Monday Mat was over-excited about going to see Snakes On A Plane. Virtually everything he said was a variation on the title, inspired by whatever he happened to be doing, or looking at, at that particular moment. ‘Socks in a washing-machine!’ ‘Moths on a wall!’ I hoped that actually seeing the movie would calm him down and, after a while, it did. Not that he was disappointed. He could only have been disappointed by the movie (whose tagline should have read: Snakes! On a plane!) if it had not featured a plane with snakes on it. And it did. The villain came up with this novel method of assassinating a key witness after ‘exhausting every other option’. How many options do you have to exhaust before you end up with snakes on a plane? Ask Mat.
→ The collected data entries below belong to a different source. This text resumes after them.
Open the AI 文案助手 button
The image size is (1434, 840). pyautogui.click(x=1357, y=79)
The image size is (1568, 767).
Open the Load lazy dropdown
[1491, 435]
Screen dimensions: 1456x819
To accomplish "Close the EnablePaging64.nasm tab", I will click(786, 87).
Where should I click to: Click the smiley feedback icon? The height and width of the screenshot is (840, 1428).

I was back at work this week. All the new systems are in, so we are forced to adjust to their little quirks. There do not seem to be quite as many wires as there were in Oxford Street. There, all the vital machinery is kept in the ‘EPOS room’, a space with the sacred air of a chapel, whose peace and quiet is interrupted only by staff kneeling down in front of the machines to replace back-up tapes (and give thanks if it feels appropriate). For some reason I was also reminded of Davros’ laboratory in Genesis of the Daleks, a Doctor Who episode of my youth. Though we have been threatened with uniforms, chips have not yet been implanted in our brains. Things would be easier if they had been.

In Sam’s on Saturday, Mat was dancing with such abandon that a girl asked him if he’d sell her pills. Briefly, he considered this as a career option ('Pills on a dancefloor!'), until I pointed out that his inability to talk to strangers might effectively rule this out. He would only be able to sell to friends and family, and he’d never do that because he ‘doesn’t approve’ of ecstasy use. I was reminded of this on a visit home today when my seventy-nine year old aunt said: ‘I could do with some e’s’. We were playing scrabble.